En cette nouvelle année, les communicants vont être fortement sollicités par tous les vendeurs d’IA, à l’exemple d’agences comme Ermes qui promettent du cost-killing massif “Entre 40 à 50% de ce qui est facturé par une agence de production de contenus à son client annonceur peut être fait par notre IA”.
Un peu comme les vendeurs de “produits miracles” de la fin du XIXème siècle, les commerçants de l’IA vont sans doute surjouer les promesses de résultats avec le risque de décevoir mais aussi la réelle opportunité de moderniser les process d’analyse, de création, de production, de commercialisation etc.

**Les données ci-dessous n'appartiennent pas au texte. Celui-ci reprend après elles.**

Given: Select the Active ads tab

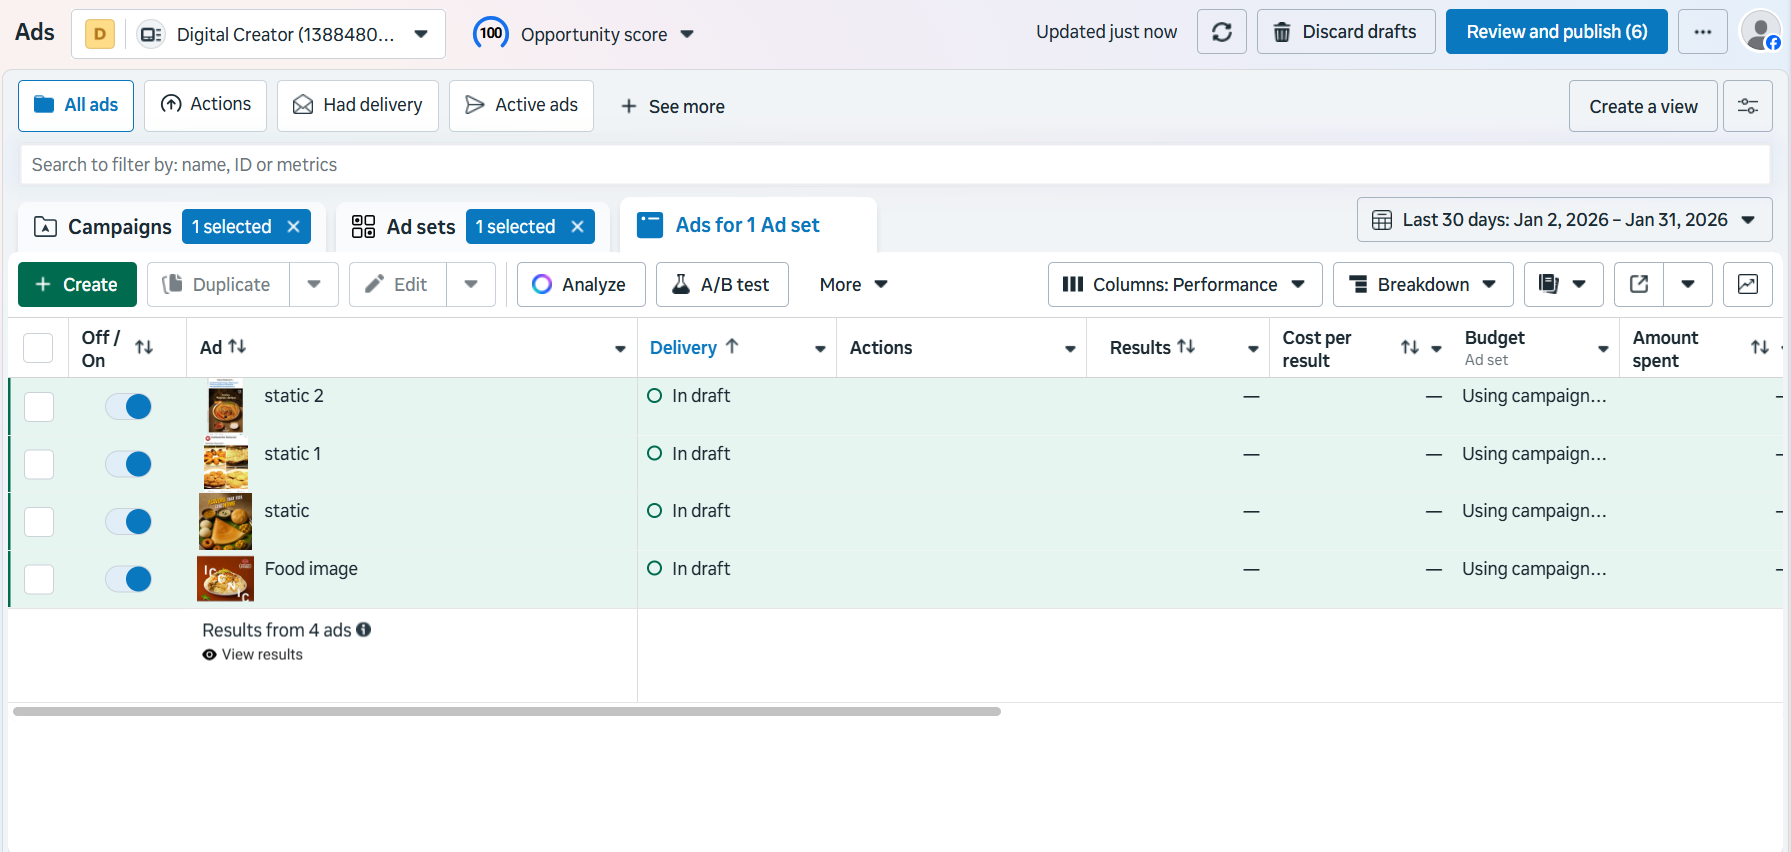Looking at the screenshot, I should click(x=521, y=105).
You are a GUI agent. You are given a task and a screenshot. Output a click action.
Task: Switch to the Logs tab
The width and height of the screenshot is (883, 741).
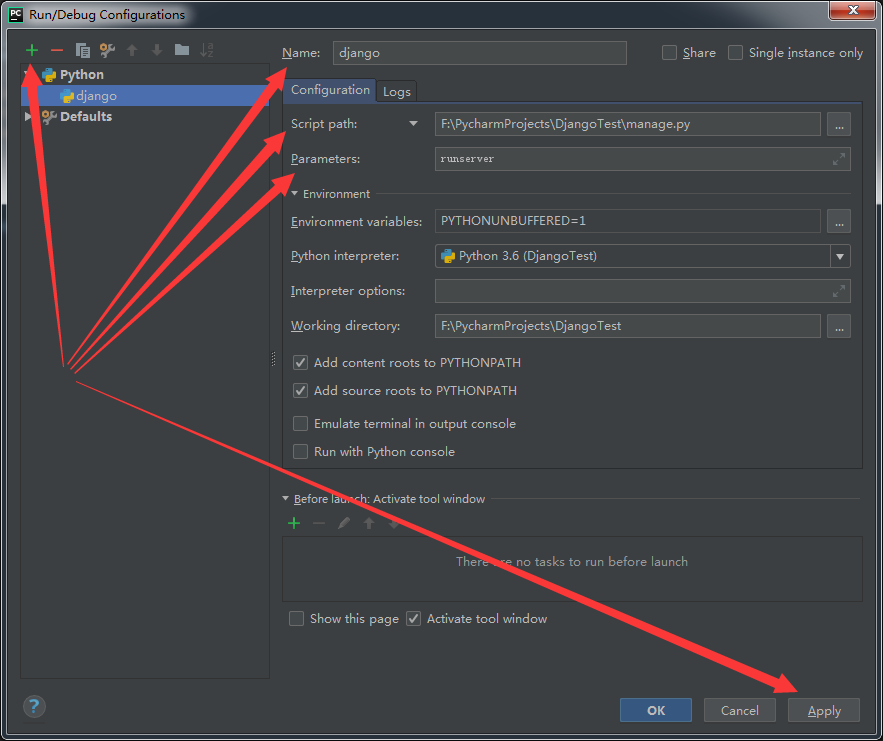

L’enjeu n’est pas maigre et c’est pourquoi les décideurs, pour rester dans le coup, vont devoir tester et faire tester les résultats des IA.
Dans le monde des contenus, comme ailleurs, les usages à tester sont variés : plan stratégique, relecture de scénario, création d’images pour inspirer les DA, accélération des recherches, création de document de travail accéléré sur base de données, montage par transcription, marketing, accélération de la création d’effets visuels, transcriptions, traductions, publications optimisées pour le SEO…
Il est donc essentiel de développer un nouveau savoir-faire pour utiliser l’IA à bon escient, tout en restant vigilant sur sa dimension néfaste, que ce soit en termes de dévalorisation du travail créatif ou technique, de possible dépendance à des pensées enfermantes et faciles qui engendrent de la paresse intellectuelle ou de la course à l’optimisation affaiblissant les liens humains.
2. Les contenus générés par IA : la réussite est dans la demi-mesure
La promesse la plus facile de l’IA sera sans doute celle, prétendument “magique”, de générer un film, une photo, un podcast, un texte en un “prompt” (une instruction écrite). Notre grande surprise de 2023 aura été que cela fonctionne. Pour autant, cela crée aussi chez nous le sentiment de “vallée de l’étrange”, autrement dit cela stimule notre capacité à détecter intuitivement le faux, ce qui nous met mal à l’aise, ou le sentiment d’être trompé quand on se rend compte que l’IA a généré une information erronée qui semblait pourtant vraie.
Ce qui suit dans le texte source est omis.